[[ DATA FOR THIS EXERCISE open ]]
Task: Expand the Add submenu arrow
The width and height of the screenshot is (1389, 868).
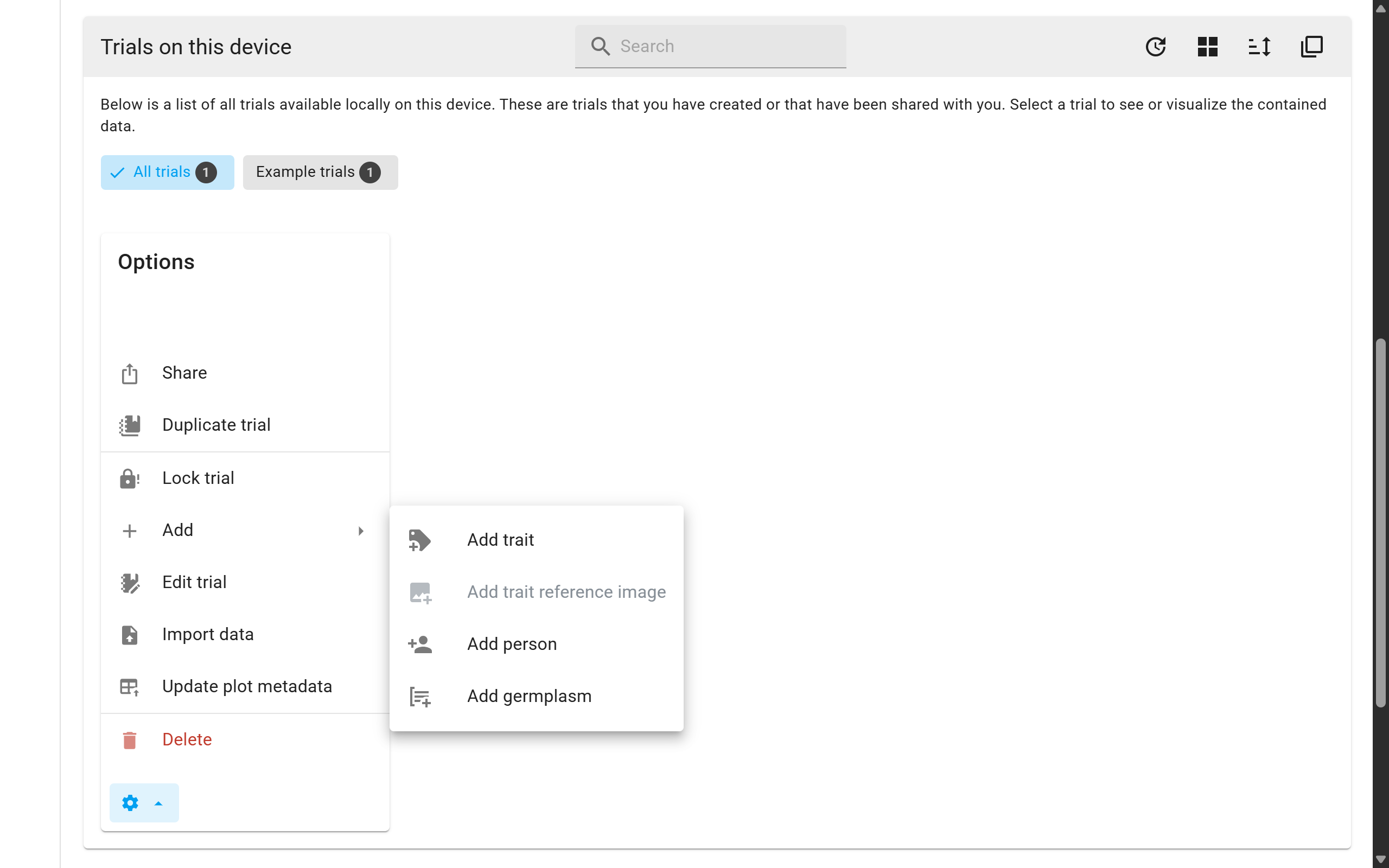Action: [360, 531]
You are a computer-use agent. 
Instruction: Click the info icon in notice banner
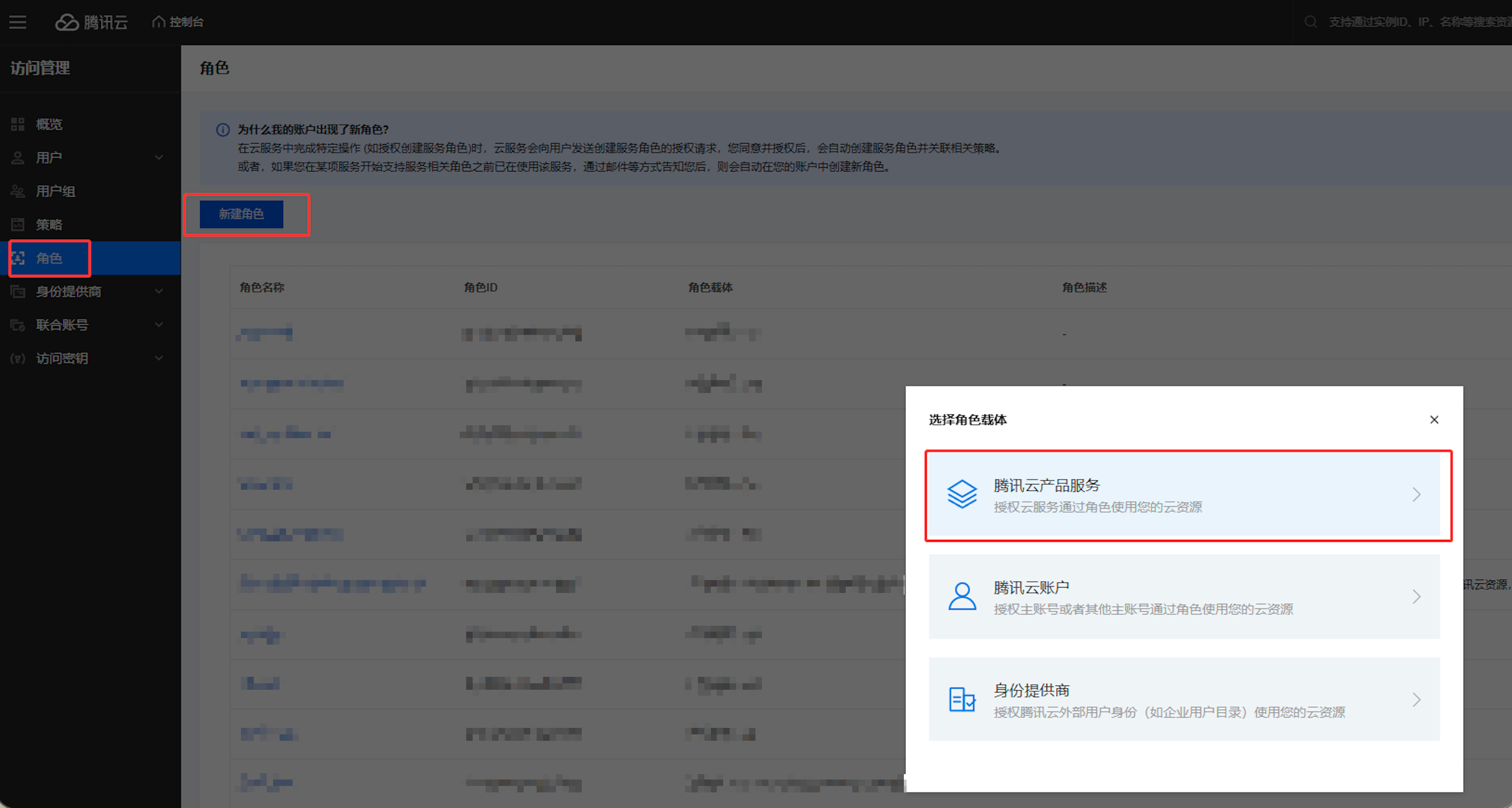click(x=223, y=130)
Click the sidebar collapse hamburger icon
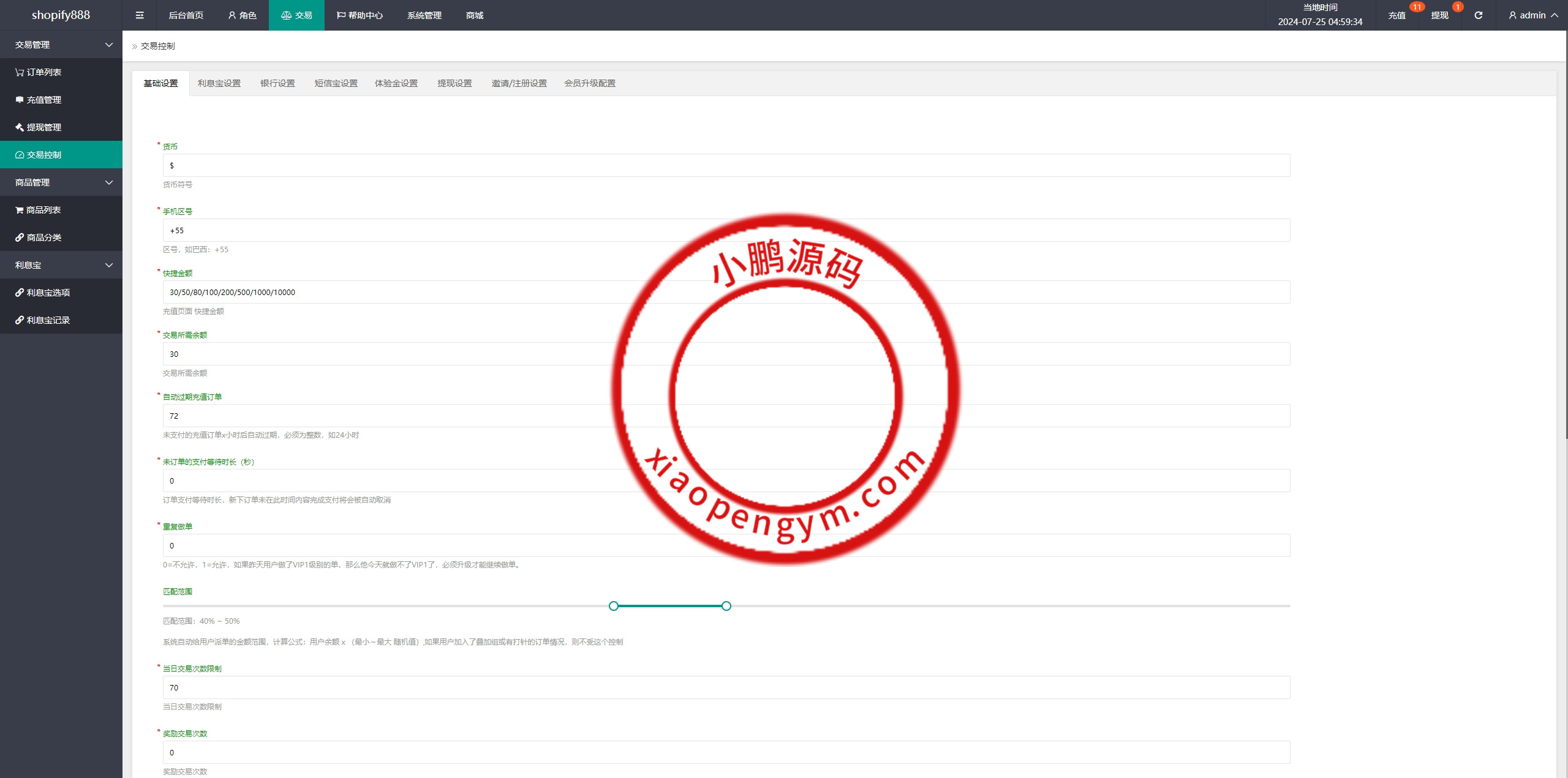The image size is (1568, 778). [x=140, y=15]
[[ DATA FOR THIS EXERCISE closed ]]
WHAT IS NEEDED: Exact copy required, pictures excluded: the lines from the one holding "Instruction: Click the" through the last line of the data, both ends included.

SOLUTION BELOW:
Instruction: Click the info icon in notice banner
click(x=223, y=130)
Click the sidebar collapse hamburger icon
The image size is (1568, 778). [x=140, y=15]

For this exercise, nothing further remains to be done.